The museum’s main attractions will include the centuries-old production machines with organisers expecting small-scale beer production to resume in the next two years. The museum will also have a large exhibition area with old beer bottles, labels, glasses and a variety of archival records. There will be guided tours giving visitors the chance to learn about the brewery’s history and beer production in general.  

The Zrenjanin brewery is among the oldest in Serbia. It was established back in 1745 by the Bavarian brewing maestro Sebastian Krazeisen.

As the years went by, the factory changed owners several times. The most notable owner was Lazar Dundjerski, the famed merchant, industrialist, landowner and benefactor, who bought it in 1891 and owned it until the rise of communism in what was then Tito’s Yugoslavia in 1945.

After that, the brewery was nationalised and then again privatised in 2003. However, beer production stopped for good in 2006.

Beer Roads tourist route

The Celarevo brewery was established in 1892 and bought by Denmark’s Carlsberg Group in 2003. Photo: Courtesy of Muzej Carlsberg Srbija d.o.o.

Many hope this unique museum will bring tourists and promote the city itself.
Moreover, once the Zrenjanin museum is finished, these three beer havens will create a so-called Beer Roads route for domestic and international tourists and enthusiasts.  

The museum in the tiny village of Celarevo has a lot in common with the one-to-be-opened in Zrenjanin – not least the owner. The Celarevo brewery (Pivara Celarevo) was established in 1892 by the aforementioned landowner and industrialist Dundjerski. He owned it until the end of WWII, when it passed into the hands of the newly-declared socialist Yugoslavia.
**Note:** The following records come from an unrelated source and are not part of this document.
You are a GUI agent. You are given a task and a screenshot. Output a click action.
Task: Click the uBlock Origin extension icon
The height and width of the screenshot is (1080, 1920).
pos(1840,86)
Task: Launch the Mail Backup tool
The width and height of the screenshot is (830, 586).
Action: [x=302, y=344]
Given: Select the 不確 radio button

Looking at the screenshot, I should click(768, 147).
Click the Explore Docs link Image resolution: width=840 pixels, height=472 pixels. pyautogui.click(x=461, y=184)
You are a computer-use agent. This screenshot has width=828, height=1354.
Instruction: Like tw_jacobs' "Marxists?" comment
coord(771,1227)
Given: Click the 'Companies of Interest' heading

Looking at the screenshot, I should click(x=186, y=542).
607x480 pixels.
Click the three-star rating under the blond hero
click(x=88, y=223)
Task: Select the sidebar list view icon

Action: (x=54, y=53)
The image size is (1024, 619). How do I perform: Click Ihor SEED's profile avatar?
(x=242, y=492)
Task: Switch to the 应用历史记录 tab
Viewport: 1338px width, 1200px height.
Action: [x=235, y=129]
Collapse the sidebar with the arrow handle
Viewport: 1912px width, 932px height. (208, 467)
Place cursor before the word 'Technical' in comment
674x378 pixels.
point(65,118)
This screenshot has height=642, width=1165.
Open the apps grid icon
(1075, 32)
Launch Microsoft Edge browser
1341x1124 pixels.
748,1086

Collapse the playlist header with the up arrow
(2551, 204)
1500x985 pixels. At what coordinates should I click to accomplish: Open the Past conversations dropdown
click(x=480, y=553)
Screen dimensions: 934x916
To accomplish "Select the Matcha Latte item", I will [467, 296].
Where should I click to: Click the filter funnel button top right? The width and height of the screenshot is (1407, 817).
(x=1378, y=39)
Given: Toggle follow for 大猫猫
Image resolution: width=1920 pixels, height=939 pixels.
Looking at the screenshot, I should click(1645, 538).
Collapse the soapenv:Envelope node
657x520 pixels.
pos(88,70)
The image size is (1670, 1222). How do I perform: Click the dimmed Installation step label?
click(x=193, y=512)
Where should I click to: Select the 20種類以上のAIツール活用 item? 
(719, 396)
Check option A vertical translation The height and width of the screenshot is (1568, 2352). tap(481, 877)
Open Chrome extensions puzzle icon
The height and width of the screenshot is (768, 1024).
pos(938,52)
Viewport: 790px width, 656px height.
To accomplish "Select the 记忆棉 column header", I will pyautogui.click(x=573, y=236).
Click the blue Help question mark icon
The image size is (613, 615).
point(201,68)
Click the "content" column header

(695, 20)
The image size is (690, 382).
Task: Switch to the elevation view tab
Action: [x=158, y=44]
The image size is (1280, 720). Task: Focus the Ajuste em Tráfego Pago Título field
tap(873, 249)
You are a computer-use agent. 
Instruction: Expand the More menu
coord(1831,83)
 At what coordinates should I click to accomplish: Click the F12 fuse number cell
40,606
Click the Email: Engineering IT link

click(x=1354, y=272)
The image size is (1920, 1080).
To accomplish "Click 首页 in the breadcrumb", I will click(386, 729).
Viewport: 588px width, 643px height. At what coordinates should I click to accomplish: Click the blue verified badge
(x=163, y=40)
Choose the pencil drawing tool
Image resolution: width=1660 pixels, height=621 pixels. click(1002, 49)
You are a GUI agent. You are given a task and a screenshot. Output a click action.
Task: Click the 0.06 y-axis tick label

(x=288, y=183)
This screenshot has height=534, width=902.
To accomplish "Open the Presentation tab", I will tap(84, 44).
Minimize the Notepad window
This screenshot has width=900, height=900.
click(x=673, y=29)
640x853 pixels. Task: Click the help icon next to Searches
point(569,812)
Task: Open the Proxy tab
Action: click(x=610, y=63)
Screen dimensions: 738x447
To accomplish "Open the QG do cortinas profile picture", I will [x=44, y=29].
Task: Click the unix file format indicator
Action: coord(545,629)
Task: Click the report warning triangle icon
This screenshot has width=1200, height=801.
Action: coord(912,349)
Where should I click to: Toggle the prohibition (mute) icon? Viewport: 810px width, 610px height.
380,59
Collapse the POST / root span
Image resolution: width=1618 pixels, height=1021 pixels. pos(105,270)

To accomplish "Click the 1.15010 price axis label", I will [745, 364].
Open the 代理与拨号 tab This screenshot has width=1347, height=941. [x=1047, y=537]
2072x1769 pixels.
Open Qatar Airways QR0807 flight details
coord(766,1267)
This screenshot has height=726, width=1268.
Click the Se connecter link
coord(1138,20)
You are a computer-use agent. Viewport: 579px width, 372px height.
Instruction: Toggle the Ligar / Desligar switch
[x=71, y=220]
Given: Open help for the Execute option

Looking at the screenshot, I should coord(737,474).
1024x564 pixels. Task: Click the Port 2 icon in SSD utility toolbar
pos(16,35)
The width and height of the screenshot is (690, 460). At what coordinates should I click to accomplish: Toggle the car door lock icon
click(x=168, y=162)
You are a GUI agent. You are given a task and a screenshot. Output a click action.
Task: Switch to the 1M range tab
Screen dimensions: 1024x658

In 2003, the Danish Carlsberg Group bought the Celarevo brewery. The museum, which opened in 2008, is entirely dedicated to the very first owner, Dundjerski. The museum itself is modelled upon the one in Copenhagen, Denmark.

Visitors can find out more about how the beer was produced back in the early days, about the ingredients and about from where and how materials were transported to Celarevo - as well as about how beer was stored. There are also Dunđerski’s old photos and letters on display that also tell much about the brewery’s rich history.

Old beer bottles, Dundjerski labels and fridges are also on show, the vast majority of these pieced date back 100 years.

The museum is open every Thursday 2pm-4pm and entrance is free of charge. For more information, contact [email protected]  or call +381 62 228 195.

Last but not least, the Beer Museum Djordje Vajfert in Pancevo was opened last May in a building once owned by the Vajfert family – another mighty industrialist family that ran the brewery from 1847.

The museum occupies part of the old brewery – it is located in a five-floor tower. The museum is open thanks to the local civic association of the same name, Beer Museum Djordje Vajfert, which has recently started small-scale beer production as well.

“We want to revitalize this entire complex of the Vajfert’s old brewery and ready it for various events before the year 2022, when the 300th anniversary of the brewery will be celebrated,” Sinisa Jankovic from the civic association said at the opening ceremony.

The brewery dates back to 1722 and is said to be the oldest industrial complex in Serbia and the oldest brewery in the Western Balkans. Nowadays, the brewery is a cultural monument under state protection. The brewery has changed owners many times during its long history, but Djordje Vajfert – and the entire Vajfert family – are the most prominent ones.

According to historical records, Djordje Vajfert (1850-1937) equipped the brewery with the best machines of the time, which remained in use until 1977. Many refer to the Vajfert’s period as the brewery’s golden age – the factory kept working and expanding while the beer quality was constantly improving.

In addition, the brewery had a huge impact on the lives of Pancevo’s residents – its halls often hosted charity concerts and other events organised by women, art groups and humanitarian societies.   

Visitors can see and hear the machines at work during tours and also find out more about its history as its 18th century environment has been faithfully restored. The museum is open every day from 10am to 6pm.